Notes From Nature: Magnificent Marillen
Sep 02, 2011
Veronika Unger brings a small glass dish to the table on her terrace before striking a match and lighting the cheap coffee grounds that it contains. As we sit and admire some of her 30 hectares of pine forest and gently undulating meadow, smoke wafts about us and the still August air is filled by a pungent smell of burned coffee.
"To keep the wasps away," she smiles, before disappearing into the kitchen to bring out a plateful of glistening Marillen and caramelized almond cakes.
I have come to talk apricots and more with Veronika, who has been making her own jams and chutneys for nearly 40 years. Less than an hour’s drive from the centre of Vienna, her home is on the outskirts of the Wachau valley in the small, rural village of Gföhl, just 15 or so minutes north-west of Krems an der Donau.
Like many Austrians living outside the city, Veronika is something of an authority on home-grown produce. As well as making her own apricot jams and chutneys which she exports to restaurants in Bavaria and Styria, Veronika shoots and butchers her own deer and wild boar, uses the grapes from her daughter Petra’s vineyard in Krems to produce various other jams and jellies, and collects her own herbs and wild mushrooms.
"If you get really good porcini mushrooms," she says, "all you have to do is slice them very finely and add olive oil, salt, pepper and a little parmesan."
But it’s the apricot that rules the roost in these parts. The oldest apricot stone found near here is about 4,000 years-old, Veronika says, and the first recipes for apricots in the area date from the beginning of the nineteenth century.
"There are thousands and thousands of trees here," she explains, adding that many of the locals are involved with the fruit in one way or another. Indeed, she feels that apricots are even enjoying something of a renaissance.
"There are now more and more apricot farmers here. For the last two generations, nobody wanted to collect them or take care of the trees. But now the young people, they are keeping the tradition going. It’s big business."
But why apricots?
"It’s an extremely good climate for them," she explains. "For wine and for apricots, warm days and cool nights are important." In fact, the fruit is famous in the region. There are Marillen fests, Marillen Kirtags, even Marillen kings, queens and princesses. "In the spring time, when the blossom is on the trees, the Viennese come out to see it in droves. It’s white; everywhere is really white and very beautiful."
The apricots that Veronika uses are from a farmer friend in the Wachau.
"He calls me up each July and says the apricots are in a really ripe state, and I have to go immediately," she explains. "The best apricots are collected from the ground. They must be very, very soft – but healthy, never rotten."

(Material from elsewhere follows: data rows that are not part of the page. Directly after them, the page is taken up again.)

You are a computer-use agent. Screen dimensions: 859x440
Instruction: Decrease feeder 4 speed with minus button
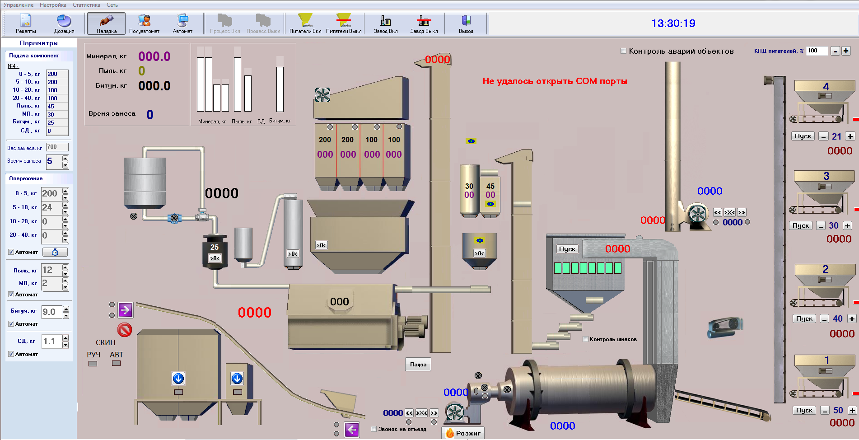(x=823, y=136)
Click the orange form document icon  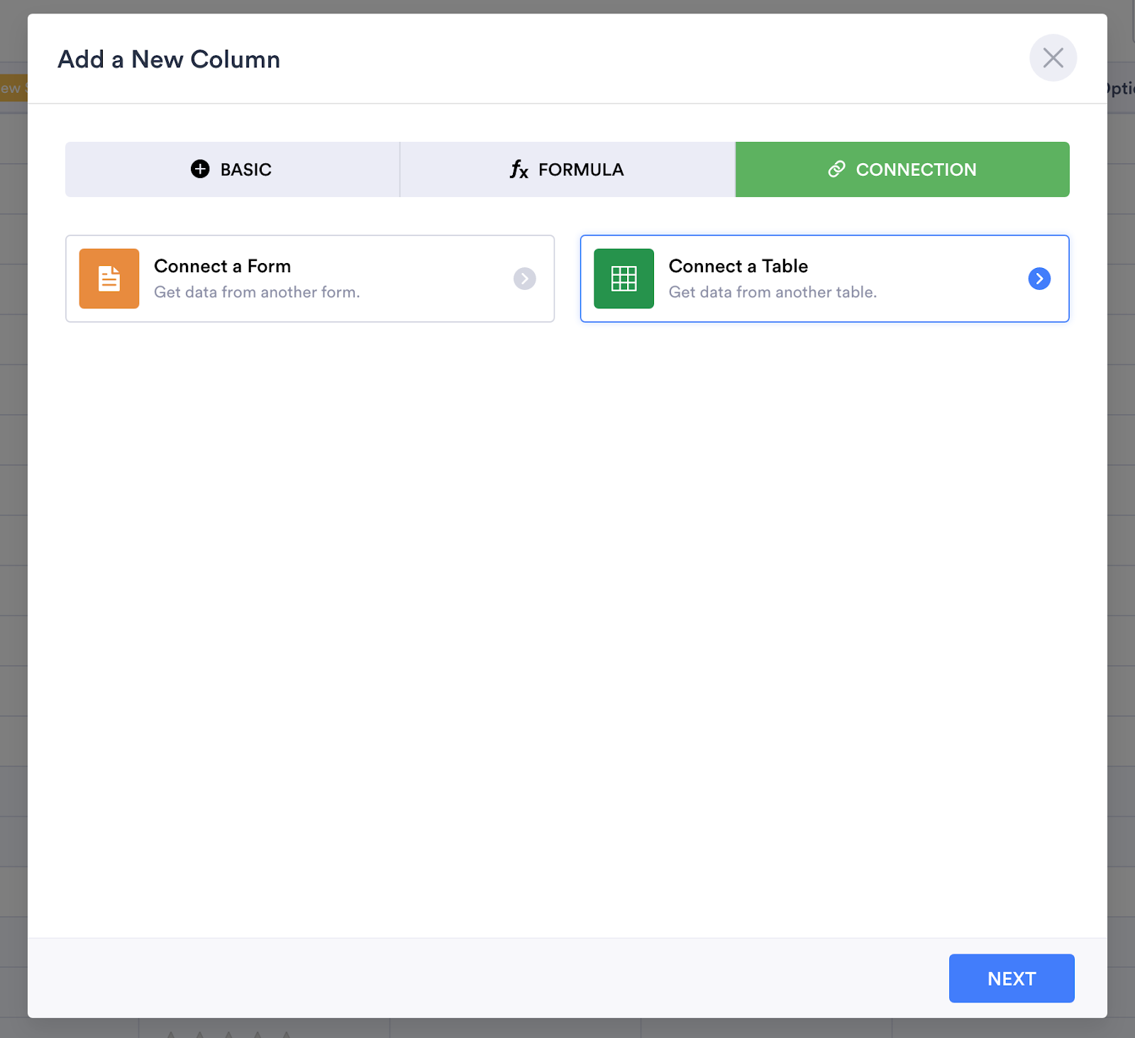click(x=109, y=279)
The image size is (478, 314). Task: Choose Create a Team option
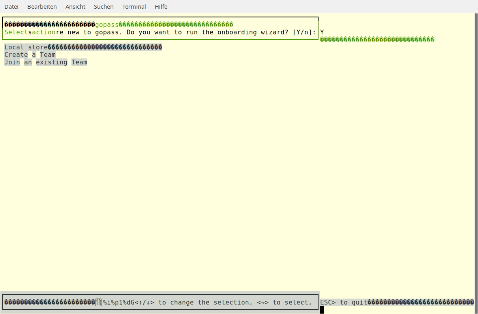tap(30, 55)
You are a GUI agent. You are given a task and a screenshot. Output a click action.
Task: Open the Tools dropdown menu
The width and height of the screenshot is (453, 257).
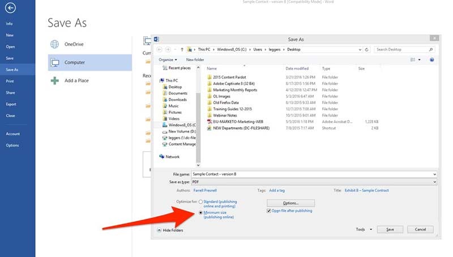[364, 229]
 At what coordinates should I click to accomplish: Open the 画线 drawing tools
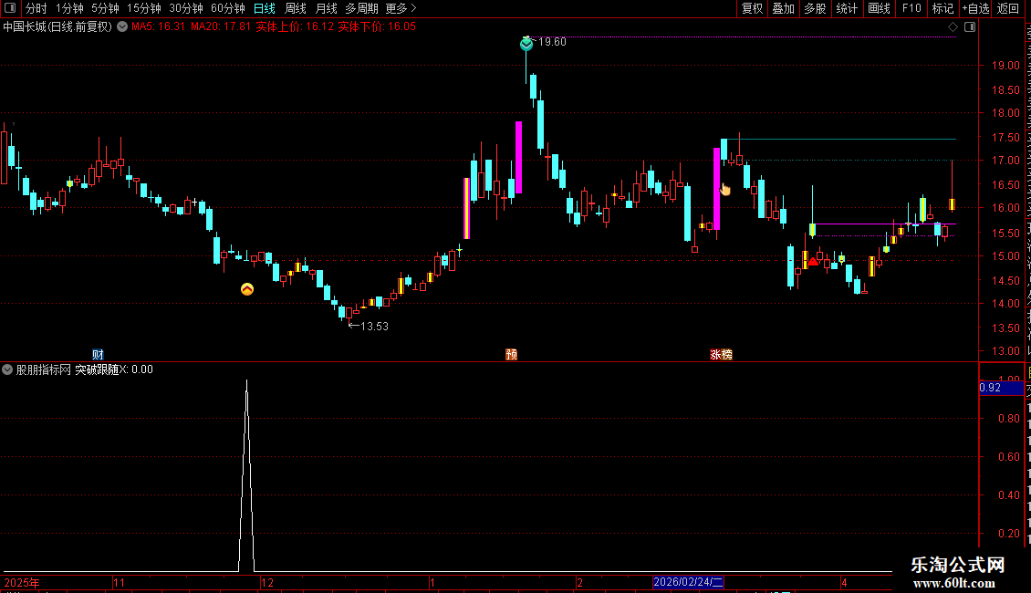[x=880, y=8]
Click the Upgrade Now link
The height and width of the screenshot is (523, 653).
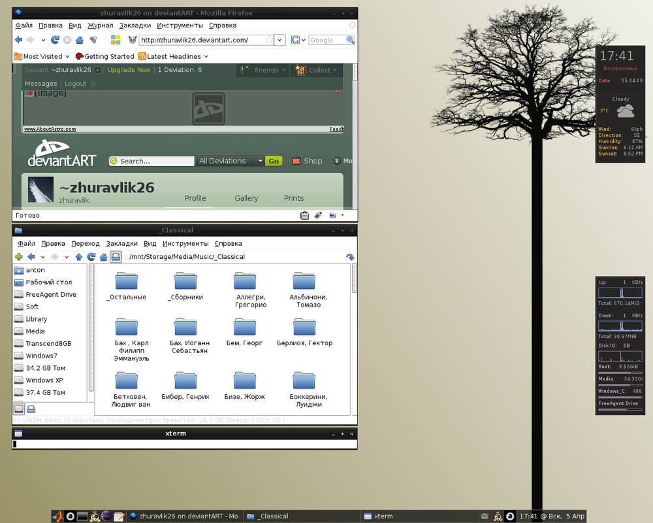click(x=129, y=70)
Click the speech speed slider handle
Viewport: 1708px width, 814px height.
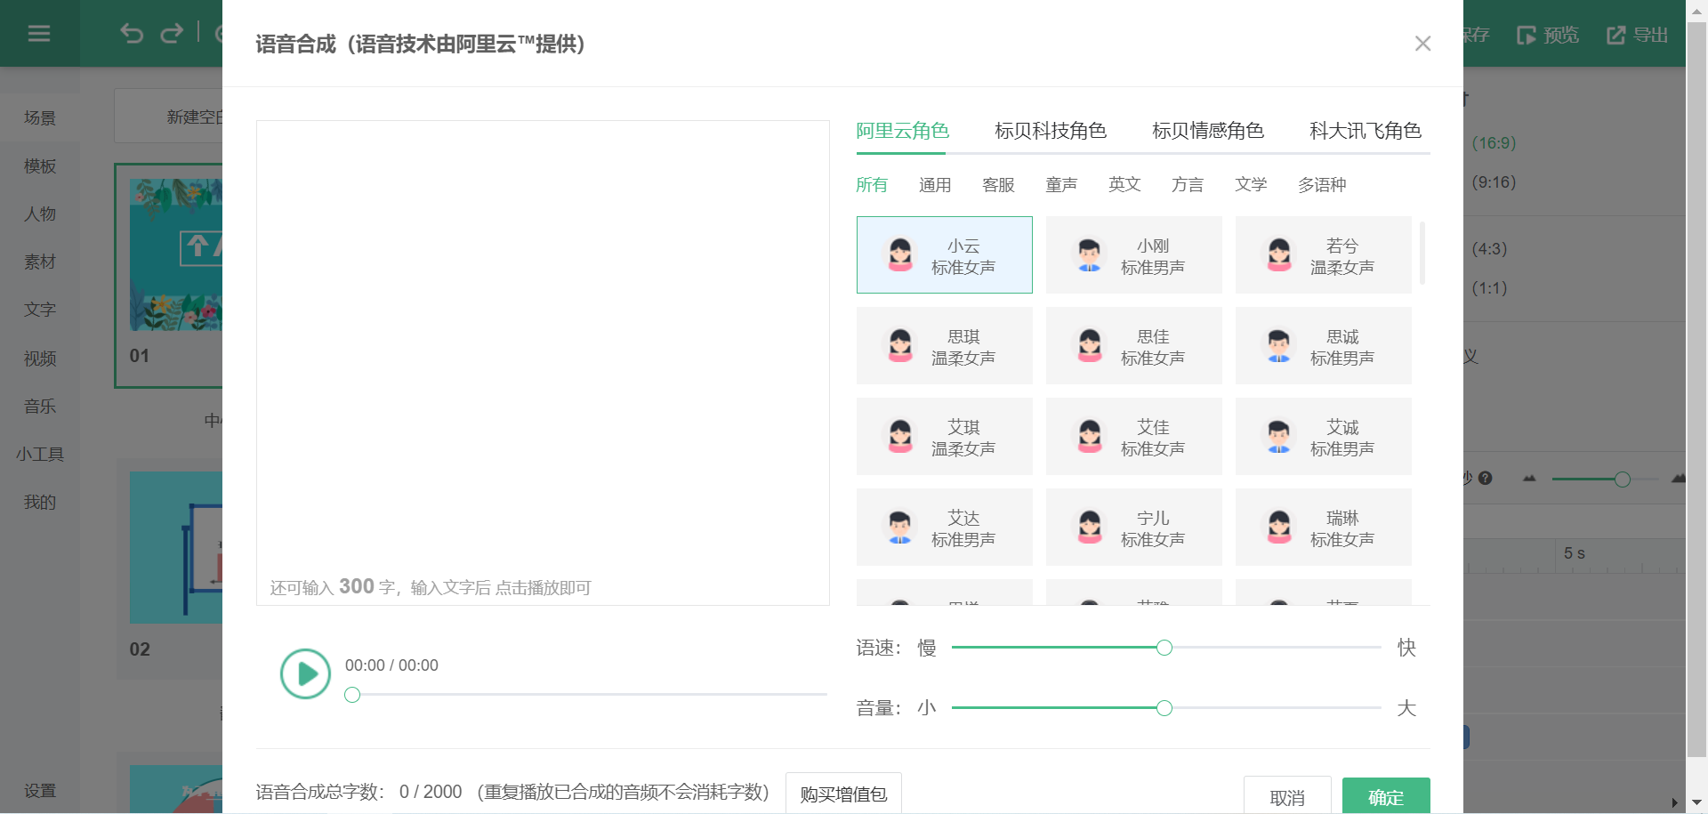point(1164,648)
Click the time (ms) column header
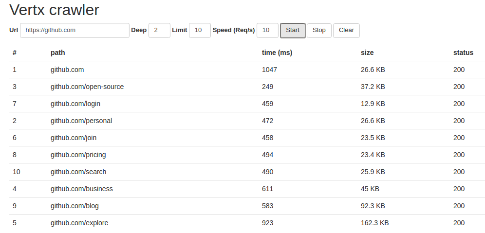Image resolution: width=485 pixels, height=233 pixels. 277,53
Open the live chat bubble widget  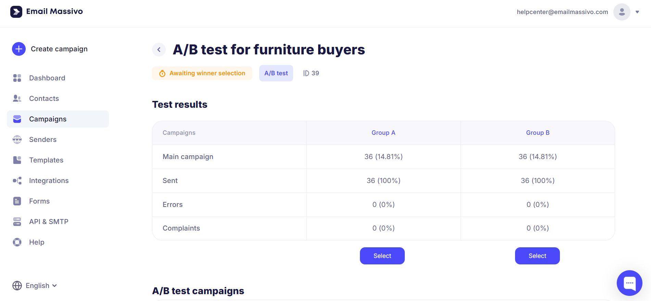click(x=629, y=283)
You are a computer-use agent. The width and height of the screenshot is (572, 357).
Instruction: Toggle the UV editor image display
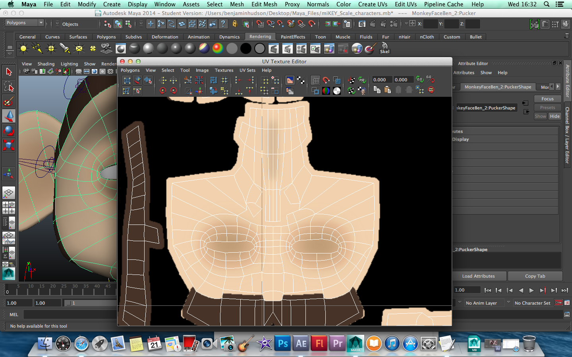pos(290,80)
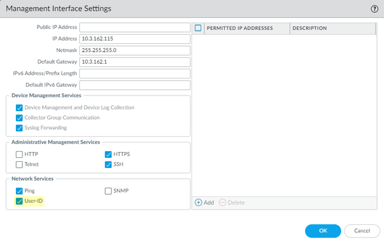Click the Netmask input field

pos(135,51)
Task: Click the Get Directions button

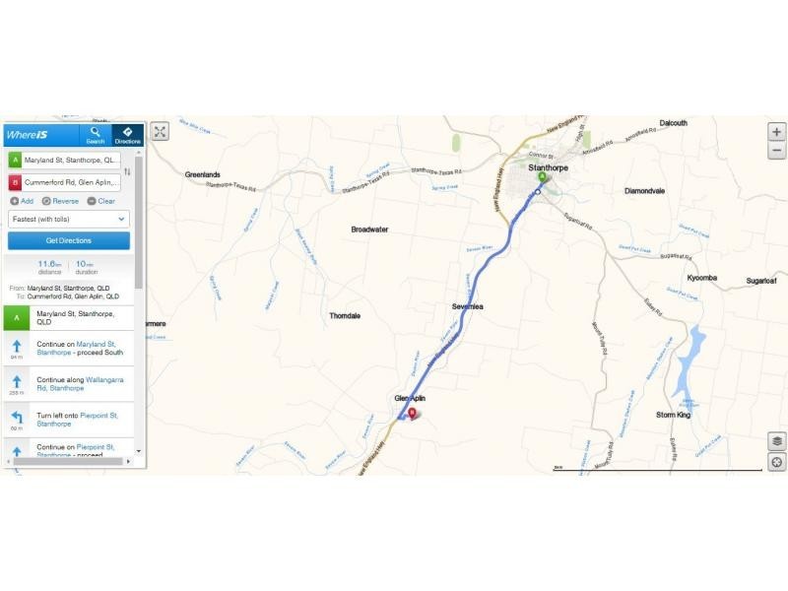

We move on from the apricot cakes to Veronika’s apricot jam and chutney, the former, a fine balance of sweet and tartness, the latter tangy and intense, thanks to liberal quantities of fresh chilli. Then she wheels out a magnum of 10-year-old Marillen schnapps, produced by a neighbour. It’s strong but still fruity, and not so harsh and fiery as some of the Obstler I’ve tried.
Just a few moments before, as I bumped down Veronika’s long, winding driveway flanked by scores of mountain ashes, I’d wondered whether the bright-red rowan berries hanging heavy on the branches too would find their way into her kitchen.
Sure enough, she puts them to good use. Right on cue, Veronika brings to the table a pot of 5-year-old rowan jelly, a traditional accompaniment to game and venison. I take a spoonful; it has a subtle, floral taste.
"Rowan berries are a lot of work, because they’re so small," she says. "But they’re very medicinal, very good for digestion."
And then, though it’s still only early afternoon, there’s another glug, glug, glug as Veronika pours a 2006 rowan berry schnapps, made by another neighbour. It’s strong and earthy; more fiery than the Marillen schnapps we tasted earlier, but still good.
"When you come to the countryside in Austria," says Veronika with a smile, "we use just about everything."